Like Mr. Kudlow, I believe that Mr. Cheney’s qualifications to be president are virtually peerless. And I believe that he would make a good one. Then again, we’re fans of Mr. Cheney. But most of the nation is not, and he would never be elected.
Unless the Republicans can be truly objective about who would win, and find a candidate who really understands the Reagan/George W. Bush ideology (clearly, George H.W. Bush and Bob Dole did not) and has the charisma to pull it off, then Hillary Clinton is going to occupy the White House in 2008 by doing what her husband did best: “Out-Republicaning” the Republicans.
CONSTANTINOS E. SCAROS
Cliffside Park, N.J.
‘The Idiot Savant?’
Whatever the merits of your editorial questioning the wisdom of Warren Buffett’s macroeconomic prognostications, The New York Sun managed to get an easily checked fact completely wrong [“The Idiot Savant?” March 10, 2005]. You wrote that Berkshire Hathaway “lost nearly all” of the money it put into a $358 million convertible preferred of USAir when nothing could be further from the truth.
First of all, Berkshire received 9.25% per annum dividends over the eight years it owned the preferred shares, a healthy rate of return on its own. (USAir did fail to pay the dividends for several quarters in 1994 and 1995 but eventually caught up and paid Berkshire interest on the missed dividends in addition to the dividends themselves.)
Secondly, Berkshire eventually sold the preferred shares after converting them to common in March of 1998 at a healthy profit.
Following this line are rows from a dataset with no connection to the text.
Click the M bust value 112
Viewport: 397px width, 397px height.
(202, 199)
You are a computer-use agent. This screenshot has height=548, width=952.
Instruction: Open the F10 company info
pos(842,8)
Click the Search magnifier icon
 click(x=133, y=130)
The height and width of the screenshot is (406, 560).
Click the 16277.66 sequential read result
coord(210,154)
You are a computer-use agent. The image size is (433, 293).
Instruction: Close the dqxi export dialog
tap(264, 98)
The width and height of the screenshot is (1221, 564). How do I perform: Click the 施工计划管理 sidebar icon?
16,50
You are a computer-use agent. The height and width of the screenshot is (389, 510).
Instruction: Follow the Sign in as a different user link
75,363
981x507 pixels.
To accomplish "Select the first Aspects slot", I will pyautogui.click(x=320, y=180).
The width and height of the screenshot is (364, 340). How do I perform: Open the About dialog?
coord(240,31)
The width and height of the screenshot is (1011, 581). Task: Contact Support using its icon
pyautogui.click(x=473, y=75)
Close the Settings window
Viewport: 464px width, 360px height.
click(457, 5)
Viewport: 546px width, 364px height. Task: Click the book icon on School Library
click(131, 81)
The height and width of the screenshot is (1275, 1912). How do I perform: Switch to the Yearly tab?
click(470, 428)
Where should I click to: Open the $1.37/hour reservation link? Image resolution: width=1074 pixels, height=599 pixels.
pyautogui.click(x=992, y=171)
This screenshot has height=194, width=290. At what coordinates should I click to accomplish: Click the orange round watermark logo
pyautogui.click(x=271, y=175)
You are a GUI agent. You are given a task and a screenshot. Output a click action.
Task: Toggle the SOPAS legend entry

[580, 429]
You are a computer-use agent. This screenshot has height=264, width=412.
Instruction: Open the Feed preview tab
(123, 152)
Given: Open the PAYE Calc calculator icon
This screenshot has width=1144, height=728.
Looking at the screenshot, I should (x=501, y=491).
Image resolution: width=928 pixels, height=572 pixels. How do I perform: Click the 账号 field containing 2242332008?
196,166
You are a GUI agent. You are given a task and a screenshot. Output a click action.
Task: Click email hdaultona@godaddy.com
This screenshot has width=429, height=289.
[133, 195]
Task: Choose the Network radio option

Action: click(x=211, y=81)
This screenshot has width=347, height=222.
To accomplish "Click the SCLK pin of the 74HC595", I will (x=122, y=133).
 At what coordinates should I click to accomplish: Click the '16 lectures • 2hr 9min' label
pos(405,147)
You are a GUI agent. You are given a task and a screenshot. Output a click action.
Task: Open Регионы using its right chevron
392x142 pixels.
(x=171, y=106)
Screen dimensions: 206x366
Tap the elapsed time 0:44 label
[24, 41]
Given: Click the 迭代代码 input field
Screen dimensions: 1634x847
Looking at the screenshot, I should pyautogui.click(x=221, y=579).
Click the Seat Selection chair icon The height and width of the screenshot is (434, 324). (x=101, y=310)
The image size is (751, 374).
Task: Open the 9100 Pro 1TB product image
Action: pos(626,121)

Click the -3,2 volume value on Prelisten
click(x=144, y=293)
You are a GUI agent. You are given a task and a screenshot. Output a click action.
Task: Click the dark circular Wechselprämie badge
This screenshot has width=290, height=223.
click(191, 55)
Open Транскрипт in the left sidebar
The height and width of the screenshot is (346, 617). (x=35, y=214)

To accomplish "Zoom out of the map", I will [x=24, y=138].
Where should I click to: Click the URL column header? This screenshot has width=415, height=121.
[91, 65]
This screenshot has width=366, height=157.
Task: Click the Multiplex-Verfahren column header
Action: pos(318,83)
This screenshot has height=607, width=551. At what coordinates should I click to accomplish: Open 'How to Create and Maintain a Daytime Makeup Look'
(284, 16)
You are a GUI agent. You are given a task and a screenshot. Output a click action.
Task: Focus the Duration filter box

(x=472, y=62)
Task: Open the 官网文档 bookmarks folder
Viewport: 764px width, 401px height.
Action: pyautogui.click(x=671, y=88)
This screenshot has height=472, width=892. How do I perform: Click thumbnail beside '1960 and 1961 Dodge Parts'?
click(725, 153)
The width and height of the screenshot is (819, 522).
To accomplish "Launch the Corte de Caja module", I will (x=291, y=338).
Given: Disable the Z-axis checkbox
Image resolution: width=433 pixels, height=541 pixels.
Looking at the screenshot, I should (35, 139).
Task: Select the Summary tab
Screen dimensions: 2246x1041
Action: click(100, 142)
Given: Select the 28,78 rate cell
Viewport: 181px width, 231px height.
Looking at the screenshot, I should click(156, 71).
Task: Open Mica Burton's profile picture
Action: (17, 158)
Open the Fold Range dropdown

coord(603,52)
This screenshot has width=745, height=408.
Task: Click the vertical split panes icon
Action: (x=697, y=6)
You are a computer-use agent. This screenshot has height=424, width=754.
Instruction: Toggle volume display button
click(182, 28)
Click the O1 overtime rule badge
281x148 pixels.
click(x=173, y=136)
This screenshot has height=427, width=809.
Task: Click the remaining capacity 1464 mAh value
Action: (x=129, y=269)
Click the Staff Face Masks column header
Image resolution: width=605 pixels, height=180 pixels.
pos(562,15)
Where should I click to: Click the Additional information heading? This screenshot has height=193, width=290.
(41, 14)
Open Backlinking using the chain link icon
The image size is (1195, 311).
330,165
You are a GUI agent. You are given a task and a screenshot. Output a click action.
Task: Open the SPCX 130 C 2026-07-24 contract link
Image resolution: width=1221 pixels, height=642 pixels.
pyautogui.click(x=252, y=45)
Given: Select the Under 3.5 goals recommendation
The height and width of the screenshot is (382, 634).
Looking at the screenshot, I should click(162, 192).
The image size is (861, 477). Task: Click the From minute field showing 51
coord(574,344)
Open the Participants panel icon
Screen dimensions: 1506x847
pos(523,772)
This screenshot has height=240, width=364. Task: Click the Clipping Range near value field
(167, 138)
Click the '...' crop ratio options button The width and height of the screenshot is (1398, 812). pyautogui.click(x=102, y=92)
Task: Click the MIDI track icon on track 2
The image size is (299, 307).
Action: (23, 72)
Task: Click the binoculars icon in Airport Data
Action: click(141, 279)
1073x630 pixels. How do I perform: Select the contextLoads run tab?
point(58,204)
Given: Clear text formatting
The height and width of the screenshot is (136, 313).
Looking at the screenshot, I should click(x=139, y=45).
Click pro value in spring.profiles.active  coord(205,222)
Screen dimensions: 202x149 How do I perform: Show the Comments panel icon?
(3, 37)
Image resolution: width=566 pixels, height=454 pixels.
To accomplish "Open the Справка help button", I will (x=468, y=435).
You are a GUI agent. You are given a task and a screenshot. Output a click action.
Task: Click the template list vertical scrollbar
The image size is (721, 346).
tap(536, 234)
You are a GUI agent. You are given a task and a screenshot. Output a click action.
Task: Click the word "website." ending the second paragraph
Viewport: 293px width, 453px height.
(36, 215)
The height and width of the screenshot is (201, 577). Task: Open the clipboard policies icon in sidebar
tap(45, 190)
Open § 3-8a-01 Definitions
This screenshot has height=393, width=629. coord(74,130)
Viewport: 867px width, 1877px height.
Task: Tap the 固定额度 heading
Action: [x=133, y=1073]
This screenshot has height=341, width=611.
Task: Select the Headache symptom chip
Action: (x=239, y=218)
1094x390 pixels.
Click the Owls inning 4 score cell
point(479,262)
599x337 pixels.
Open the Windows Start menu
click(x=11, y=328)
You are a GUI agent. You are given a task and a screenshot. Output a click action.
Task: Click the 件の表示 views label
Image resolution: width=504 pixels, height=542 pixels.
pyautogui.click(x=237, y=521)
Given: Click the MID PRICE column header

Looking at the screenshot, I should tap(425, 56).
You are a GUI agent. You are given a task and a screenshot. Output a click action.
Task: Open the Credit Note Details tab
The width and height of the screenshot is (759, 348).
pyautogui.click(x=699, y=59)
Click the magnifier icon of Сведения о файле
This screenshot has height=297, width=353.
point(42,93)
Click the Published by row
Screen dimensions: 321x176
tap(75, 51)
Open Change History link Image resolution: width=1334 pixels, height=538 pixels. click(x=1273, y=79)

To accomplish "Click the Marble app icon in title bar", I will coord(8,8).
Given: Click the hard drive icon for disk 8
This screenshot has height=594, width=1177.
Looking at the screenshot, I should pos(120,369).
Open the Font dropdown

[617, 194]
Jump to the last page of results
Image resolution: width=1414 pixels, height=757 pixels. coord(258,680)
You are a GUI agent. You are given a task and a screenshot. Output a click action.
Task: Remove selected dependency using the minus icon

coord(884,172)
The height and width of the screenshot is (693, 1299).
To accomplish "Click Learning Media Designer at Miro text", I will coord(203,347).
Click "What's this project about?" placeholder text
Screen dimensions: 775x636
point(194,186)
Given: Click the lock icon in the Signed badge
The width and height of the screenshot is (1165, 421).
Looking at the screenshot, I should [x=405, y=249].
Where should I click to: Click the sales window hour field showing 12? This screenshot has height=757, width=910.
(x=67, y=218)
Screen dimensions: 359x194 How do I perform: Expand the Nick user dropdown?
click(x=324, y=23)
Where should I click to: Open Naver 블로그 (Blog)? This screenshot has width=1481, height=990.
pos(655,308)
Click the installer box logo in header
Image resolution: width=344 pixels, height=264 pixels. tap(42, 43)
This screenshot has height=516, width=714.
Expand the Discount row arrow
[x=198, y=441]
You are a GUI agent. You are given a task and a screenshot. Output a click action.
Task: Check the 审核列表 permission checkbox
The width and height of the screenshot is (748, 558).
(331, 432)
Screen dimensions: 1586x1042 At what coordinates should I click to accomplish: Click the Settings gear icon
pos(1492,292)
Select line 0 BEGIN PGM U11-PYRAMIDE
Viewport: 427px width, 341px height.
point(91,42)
Berkshire’s average realized sale price was never disclosed but the common stock traded at prices between $63 and $82 in the weeks after the conversion and subsequent sale of shares, which means that Berkshire almost doubled its investment just via capital appreciation relative to the conversion price of $39 over its eight and a half year holding period.
Given that Berkshire bought the convertible preferred in August of 1989, I estimate that Berkshire earned a compound annual pretax return on its USAir holding of at least 16%, including both the dividends and the capital appreciation, which represents a some what better return than your factually inaccurate suggestion that Berkshire lost nearly all of its money on the deal.
JONATHAN BRANDT
Manhattan
‘Schumer’s Miscalculator’
The dishonesty of Senator Schumer’s Social Security miscalculator becomes evident on performing your own simple spreadsheet calculation [“Schumer’s Miscalculator,” Editorial, March 9, 2005]. Assumptions: An 18-year-old entering the workforce today earning a $10,712 annual minimum wage until retirement at age 67; 10.6% of wages paid in payroll taxes for the retirement portion of Social Security ($1,135 a year) diverted to a private account and; a 6% constant-dollar rate of return (below the historical norm).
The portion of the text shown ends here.